I have a favorite saying about supplements …
Imagine a cake …. But you make it out of s***.
Then you spend a large amount of money creating the most delicious frosting you can conceive. (Which would obviously be some form of chocolate buttercream lol)
You slather on that frosting real thick, covering up every last piece of your s****y cake.
My question to you is: What do you think that cake is really going to taste like?
The cake and its ingredients represent yourself and your basic lifestyle habits. The better the ingredients, the better it tastes, right? These ingredients (read: lifestyle habits) have the largest single impact on your health and fitness. No supplement will overpower a lack of sleep, poor nutrition, and high-stress levels.
But you know what I’ve learned with my time in the fitness industry …?
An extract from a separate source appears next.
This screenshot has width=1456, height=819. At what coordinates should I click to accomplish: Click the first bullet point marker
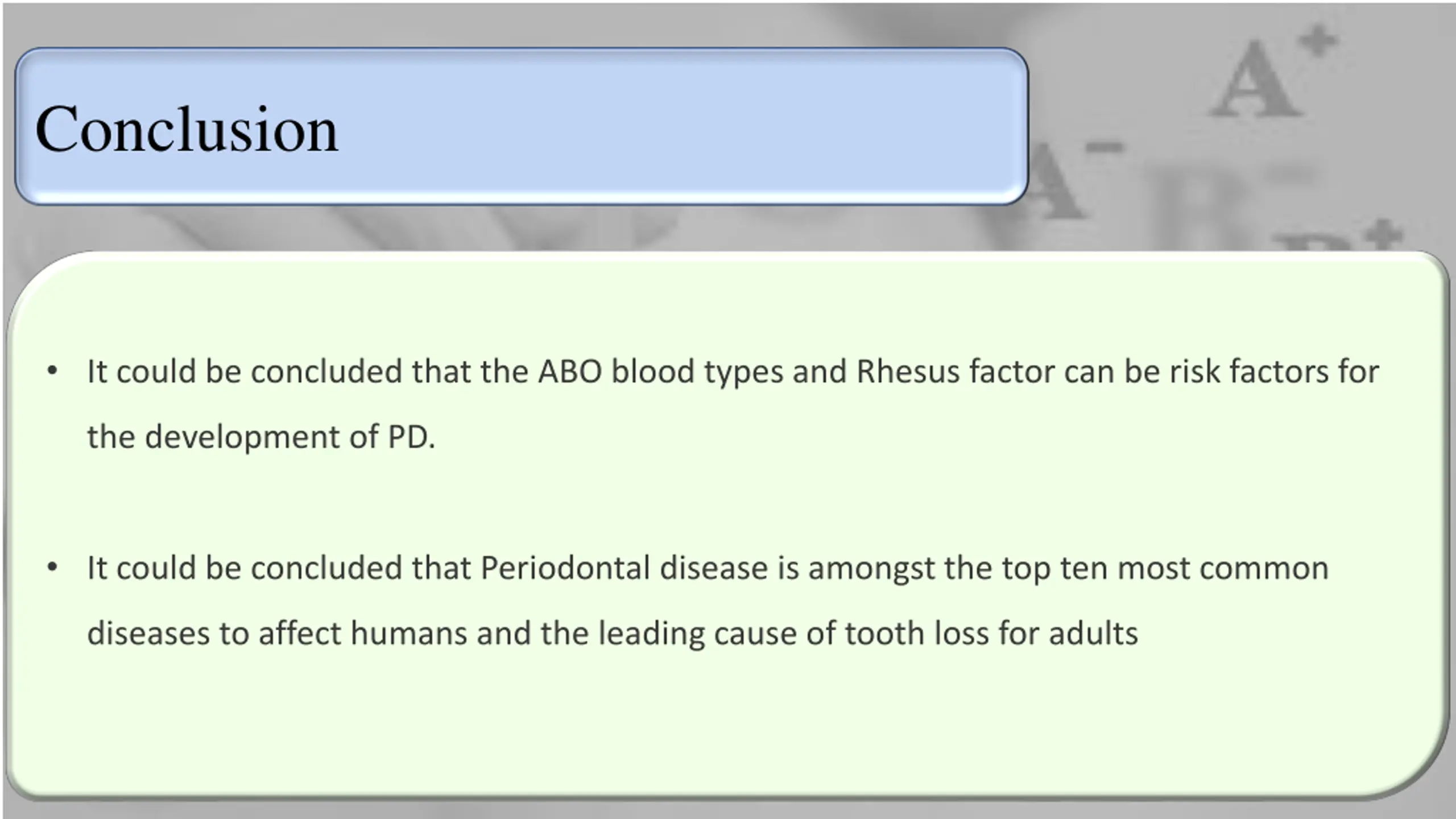(52, 371)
People are going to ignore that advice spend money on supplements anyways lol
So here are our top suggestions for supplements that actually work (via research, not marketing) and are the most cost-effective (no $500 IV’s here)
1. Whey Protein powder
If your workouts involve resistance training (and they should) you need to ensure your body receives enough protein to maintain and/or build muscle. Whey protein has been proven in scientific literature to be the best way to get protein to your muscles the fastest. Aim for 20-30g post-workout mixed with water 30-60min either before or after your workout session.
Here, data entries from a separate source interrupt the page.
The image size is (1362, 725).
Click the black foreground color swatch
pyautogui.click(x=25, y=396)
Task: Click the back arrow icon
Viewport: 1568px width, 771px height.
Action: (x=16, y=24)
Not all whey proteins are created equal, so make sure you check your labels
2. Vitamins/ Greens Powders
Nothing replaces whole fruits and vegetables, but these can help. The reason one would add these to your supplement routine is more like an insurance policy than anything else. Like your protein requirements, the majority of your micronutrients should be ingested through whole foods. By adding these micronutrient supplements, you can at least add to your total daily intake as you work to increase whole food intake. Green “juices” or fruit smoothies do not have the same benefit
Nothin beats eating your ACTUAL fruits and veggies, but this is a way to mitigate the damage of not doing so.
3. Psyllium Fiber
You may know this by the more popular brand name of “Metamucil” That's right, the stuff your grandma and grandpa would stir into their morning orange juice. Psyllium comes from the Plantago Ovata and is grown mostly in regions of India. The name psyllium comes from the Greek word “psulla”, which means flea, because seeds on the plant resemble clustered fleas.
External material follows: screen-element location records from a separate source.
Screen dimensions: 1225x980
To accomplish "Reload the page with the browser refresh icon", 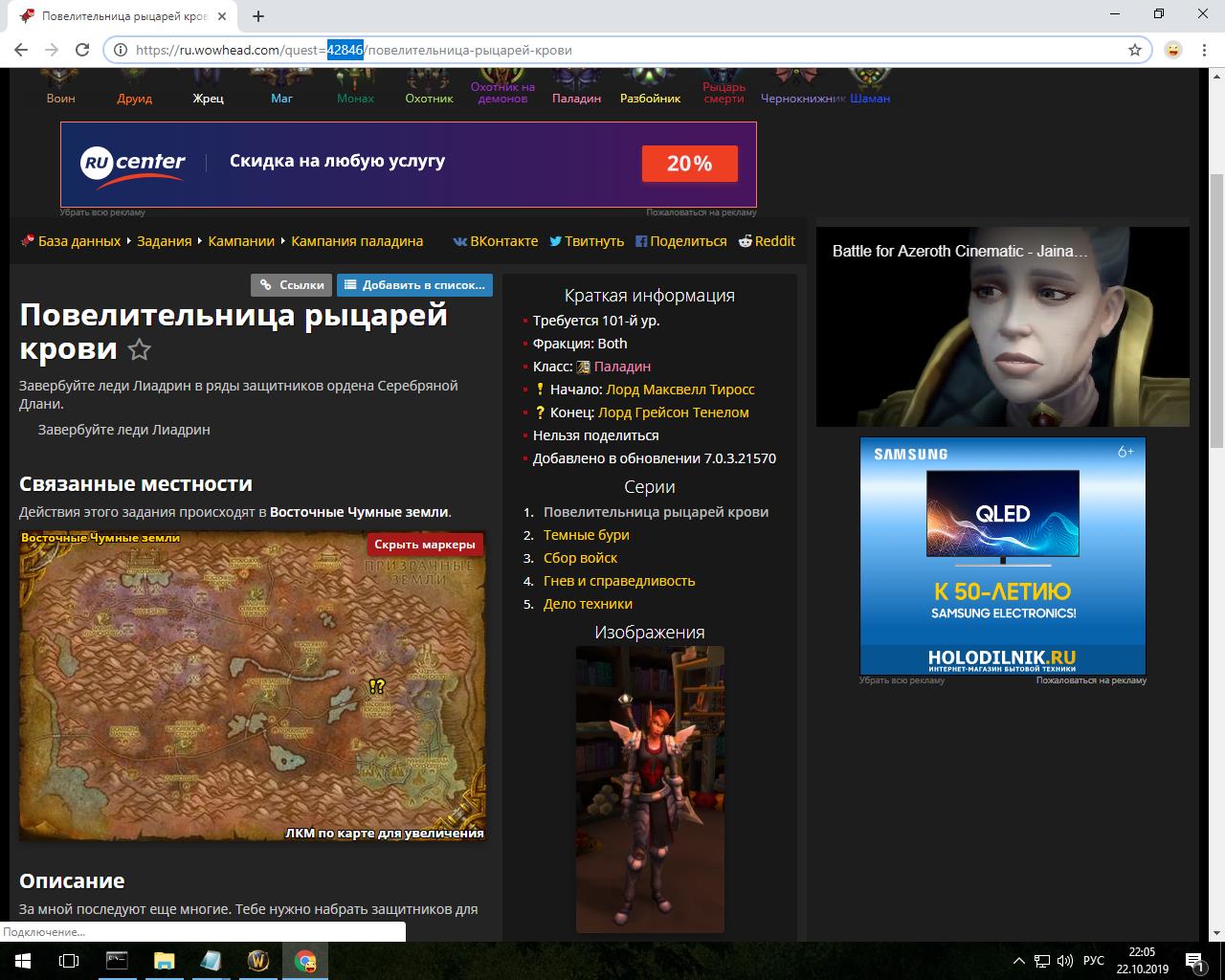I will pyautogui.click(x=82, y=50).
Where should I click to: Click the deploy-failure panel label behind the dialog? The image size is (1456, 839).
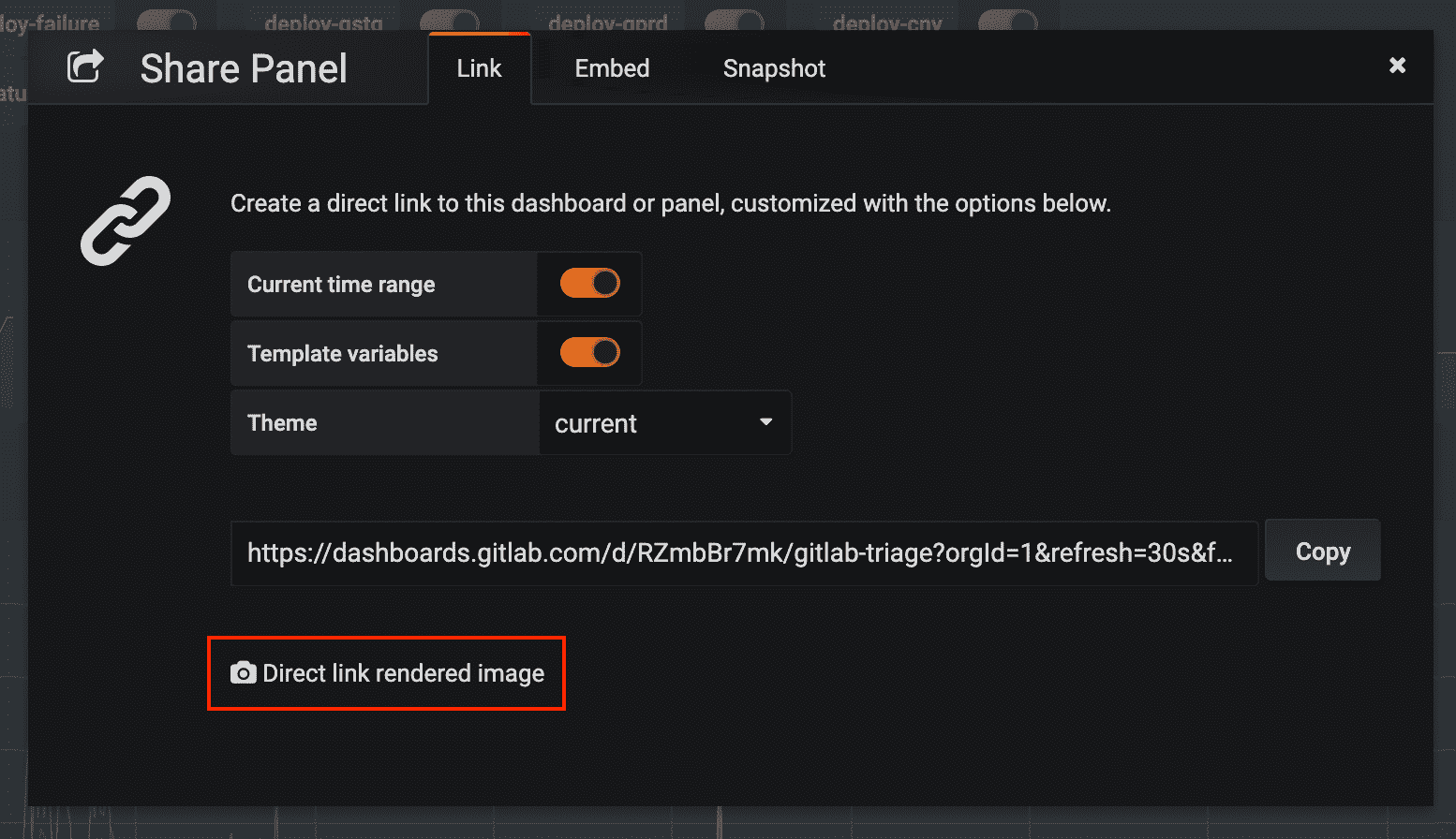pos(50,23)
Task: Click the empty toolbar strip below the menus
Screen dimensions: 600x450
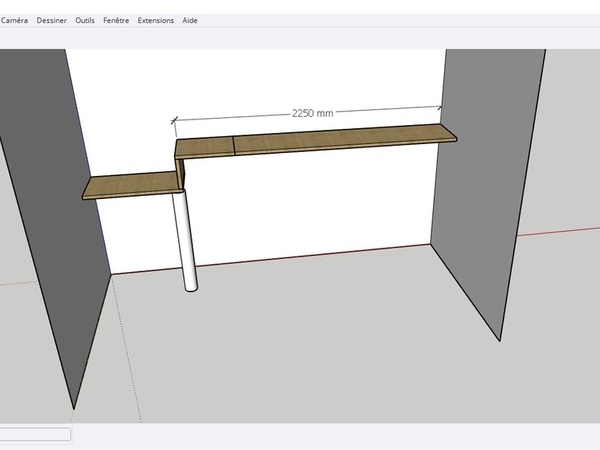Action: click(300, 36)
The reason we like to include fiber is two-fold:
- Along with keeping your bowels happy, it also aids in controlling blood sugar levels
- Most people simply do not get enough from their daily dietary intake
Psyllium Husk Fiber provides an easy way to meet your daily requirements for both in-soluble (cleans your guts) and soluble fiber (cleans your arteries) in a slightly easier format. Our biggest note on this one: Follow the directions! You don’t want to find out what happens when you overshoot your daily amount.